Jornalista do New York Times conta como foi seu 11 de Setembro
O jornalista Serge Schmemann, do New York Times, contou em entrevista ao portal Terra na última segunda-feira (5), como foi fazer a cobertura do atentado de 11 de setembro de 2001.
Atualizado em 06/09/2011 às 17:09, por
Redação Portal IMPRENSA.
New York Times , contou, em entrevista ao portal na última segunda-feira (5), como foi fazer a cobertura do atentado de 11 de setembro de 2001. O profissional falou sobre sua rotina naquele dia e como a equipe do NYT se comportou em meio ao caos que terminou estampado na primeira página do jornal no dia seguinte, como o maior acontecimento do século até agora.
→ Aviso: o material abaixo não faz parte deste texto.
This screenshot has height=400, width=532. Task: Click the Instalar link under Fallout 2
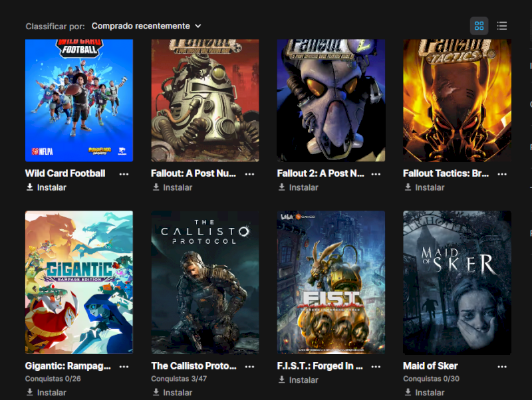pyautogui.click(x=298, y=187)
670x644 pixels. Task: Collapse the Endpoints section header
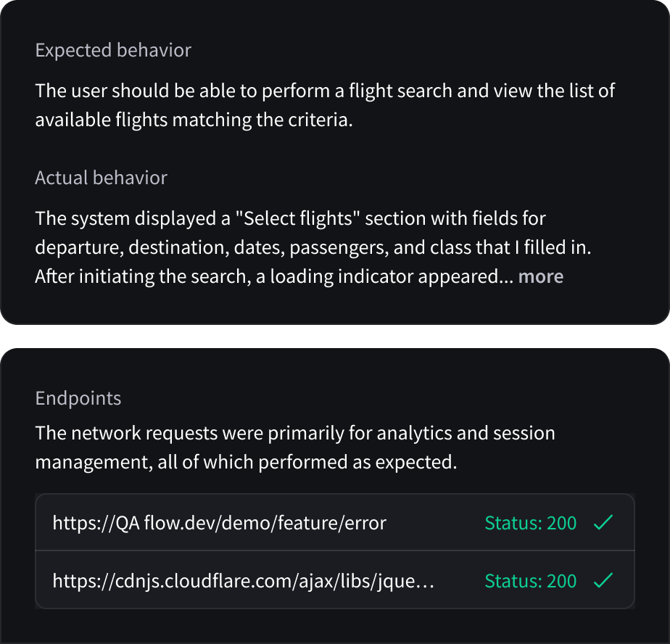(x=78, y=397)
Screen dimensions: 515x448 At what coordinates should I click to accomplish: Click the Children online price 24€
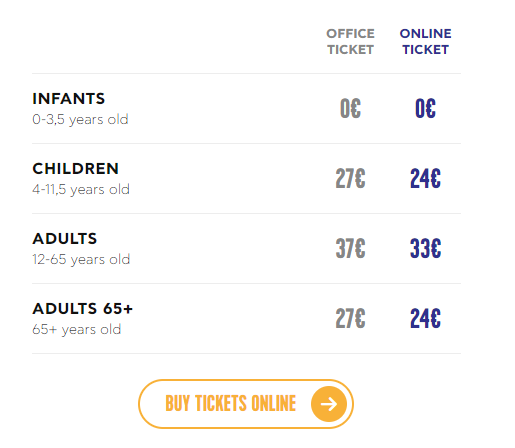425,179
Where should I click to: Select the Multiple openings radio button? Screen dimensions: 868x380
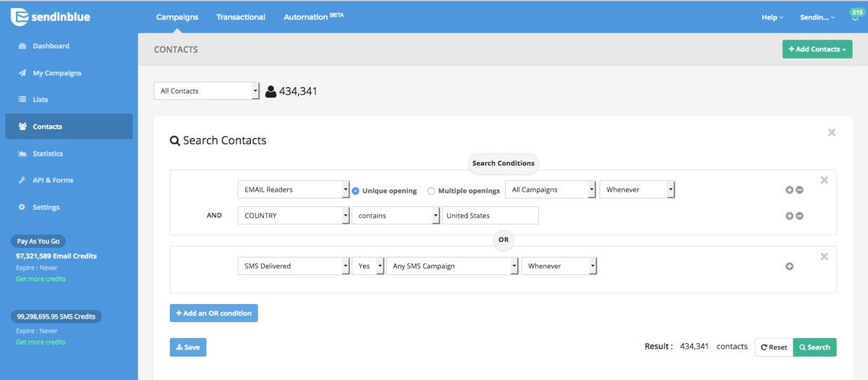pos(431,191)
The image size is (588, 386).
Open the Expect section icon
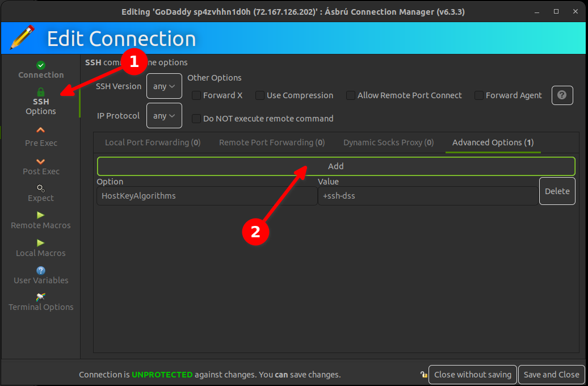point(41,188)
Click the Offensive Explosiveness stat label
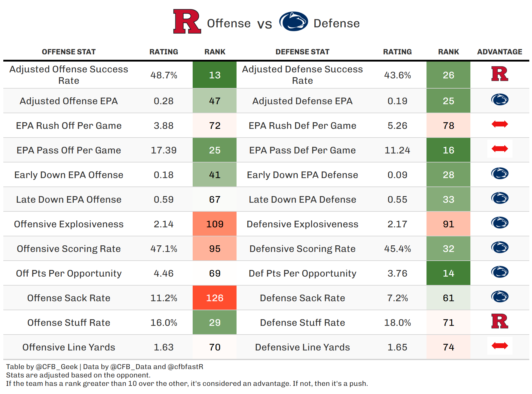The image size is (532, 394). 69,224
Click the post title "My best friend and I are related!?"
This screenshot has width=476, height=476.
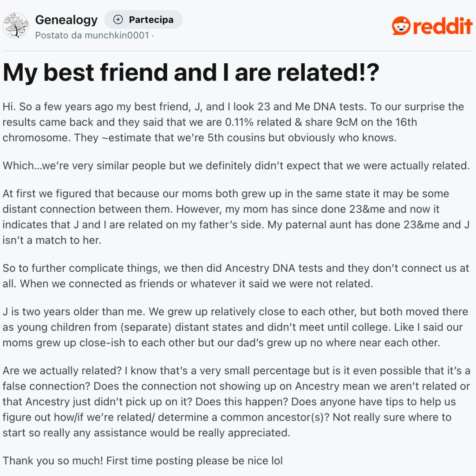[x=191, y=72]
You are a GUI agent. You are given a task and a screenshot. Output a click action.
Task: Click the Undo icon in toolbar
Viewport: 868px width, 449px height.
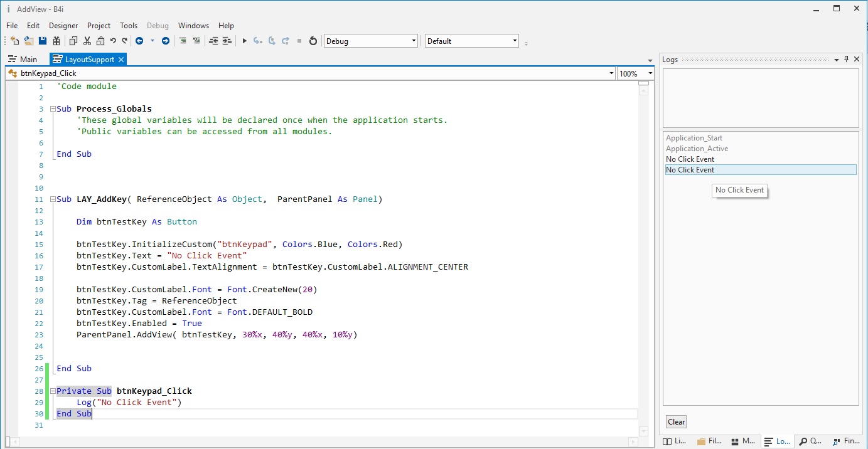pyautogui.click(x=113, y=41)
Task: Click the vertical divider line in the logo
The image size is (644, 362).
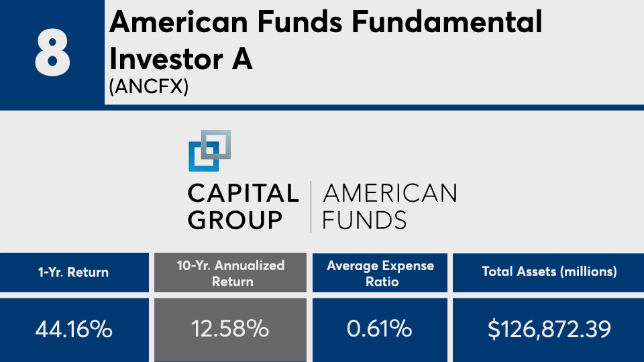Action: 311,206
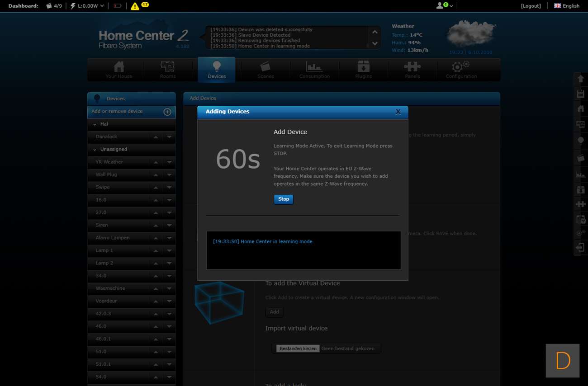Screen dimensions: 588x386
Task: Open the Scenes section
Action: click(266, 70)
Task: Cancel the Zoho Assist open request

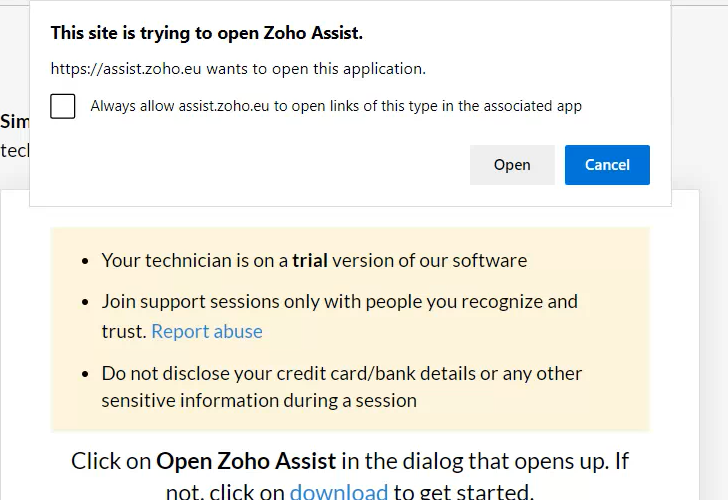Action: coord(607,165)
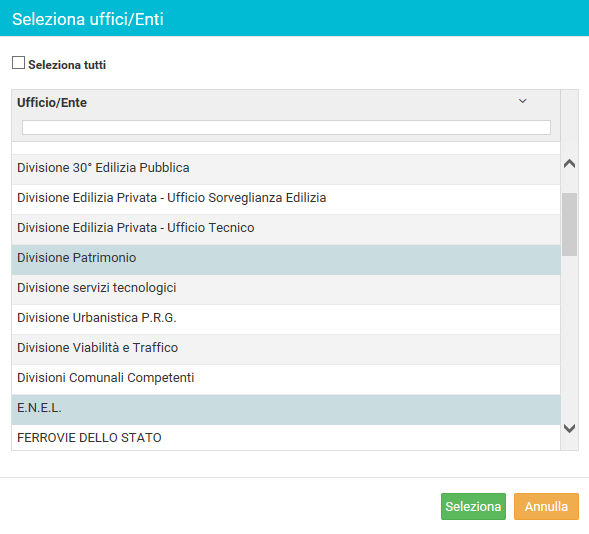Check the Seleziona tutti checkbox

[x=18, y=63]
Schmemann era correspondente do NYT na ONU, em Manhattan, mas antes de dirigir-se até a sede da organização naquela terça-feira, recebeu uma ligação de sua mulher, que o informou que uma "pequena aeronave" havia se chocado com as torres gêmeas do World Trade Center. "Naquele momento, ela pensou - e eu acho que é o que diziam as primeiras informações - que se tratava de uma pequena aeronave. Logo percebi que nós estávamos em uma crise massiva", declarou.
Então, o jornalista resolveu ir á redação do Times , focado em como organizar a reportagem. "Foi uma sensação estranha, mas eu passei o dia inteiro com uma espécie de pensamento organizador", disse Shmemann, que teve de ir à sede do jornal com um caminhão que fazia serviços de emergência, já que o metrô da cidade estava parado.
Segundo o repórter, a equipe do Times organizou uma espécie de "força-tarefa de crise", separando informações sobre o que estava acontecendo em Washington e em Nova York, mas enfrentava dificuldades porque as linhas telefônicas não funcionavam. "Foi interessante porque alguns dos nossos repórteres, especialmente os mais jovens, não quiseram esperar. Simplesmente pegaram suas bicicletas e foram até o local. Quando voltavam, chegavam cobertos de cinzas. Foi uma situação muito dramática, mas, pensando em termos jornalísticos, as pessoas fizeram um trabalho brilhante."
Para o jornalista, o mundo não melhorou depois do atentado, mas, como foi a primeira grande crise depois da Guerra Fria, pode ter tornado o mundo um pouco mais complicado. "Eu não acho que o mundo tenha se tornado um lugar melhor, e sim mais complicado. E eu acho que o 11 de setembro foi uma confirmação de que o mundo não será um lugar simples", concluiu.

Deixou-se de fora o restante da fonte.